Scotiabank to Take C$275 Million Cost for Restructuring

  • CEO Brian Porter has been reorganizing bank amid digital shift
  • Latest restructuring charge includes severances, bank says

Bank of Nova Scotia, Canada’s third-largest lender, said it will post a C$275 million ($220 million) restructuring charge to cover the cost of job cuts and other productivity enhancements as it shifts toward digital banking.

Scotiabank will take the charge of 22 cents a share in its fiscal second quarter, the Toronto-based lender said Monday in a statement. The charge includes a "number of components" with one of them being severance, spokeswoman Heather Armstrong said in an e-mail. Scotiabank is scheduled to report results May 31.
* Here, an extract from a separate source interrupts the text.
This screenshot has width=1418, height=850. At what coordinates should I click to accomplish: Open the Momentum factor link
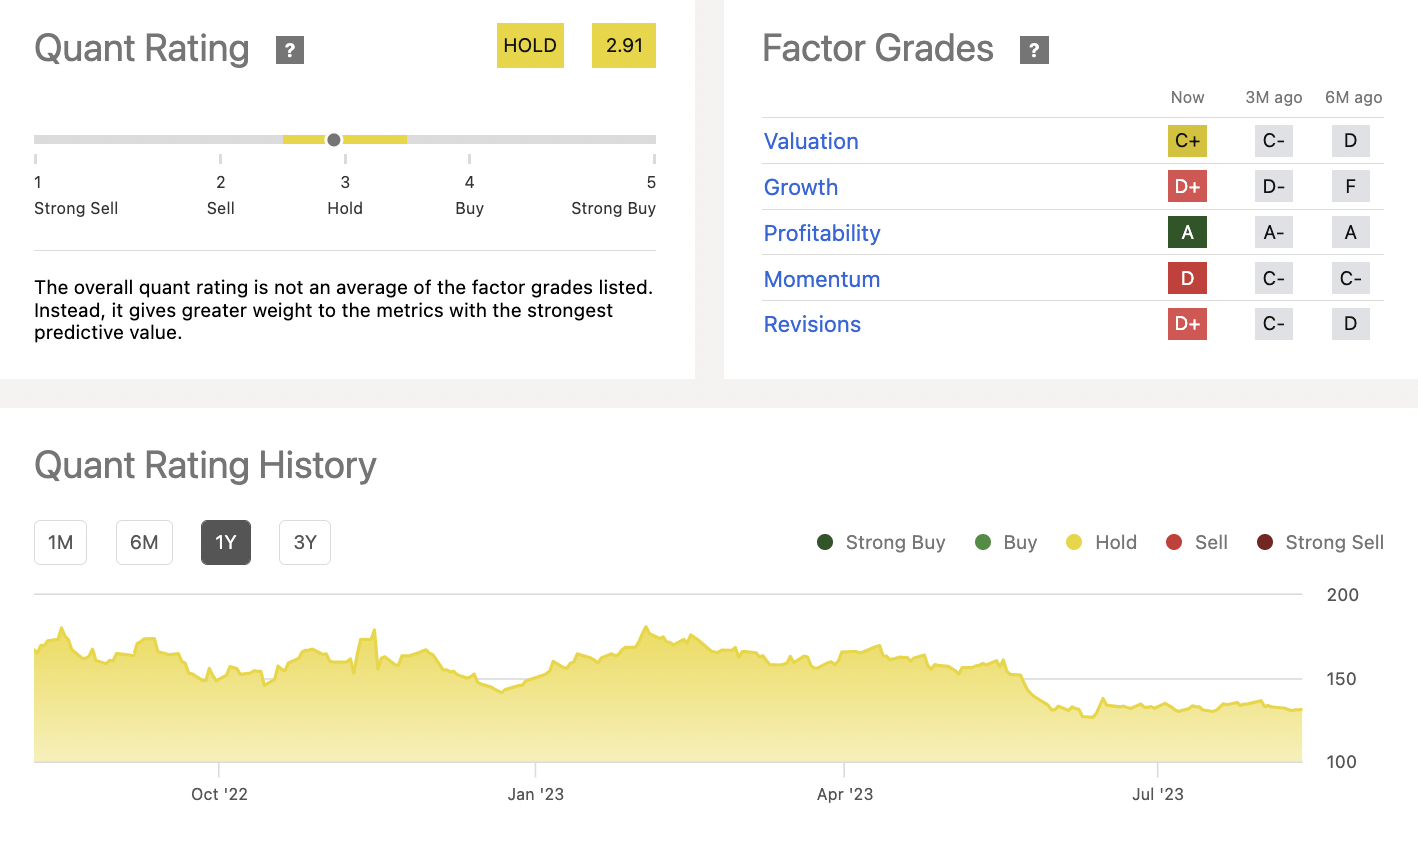822,279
Scotiabank shares fell 1.1 percent to C$65.09 at 9:51 a.m. trading in Toronto.

Chief Executive Officer Brian Porter, 58, said earlier this month he’s reorganizing operations to address "significant ongoing shifts" by consumers toward digital banking while streamlining the lender. Those changes included unspecified job cuts across the firm, including Canadian banking and wealth management, as well as 400 jobs within information technology.

Other Canadian banks including Toronto-Dominion Bank and Canadian Imperial Bank of Commerce have recorded charges, pared jobs and changed operations as customers shift toward banking on mobile phones and away from in-branch transactions.

“The natural offshoot of those trends is the need to restructure the existing business, which makes the restructuring charge an all too regular feature of earnings season," Robert Sedran, an analyst with CIBC World Markets, said in a note to clients. "This time, it is Scotiabank’s turn."

This is the second notable restructuring cost taken by Scotiabank since Porter took over as CEO of Canada’s third-largest lender in November 2013. The bank recorded C$110 million of charges in its fourth quarter of 2014 after disclosing plans to eliminate 1,500 full-time positions, with two-thirds of those in Canada. The bank also had C$45 million in “reorganization costs” tied to its Canadian shared services business in the fourth quarter of 2015.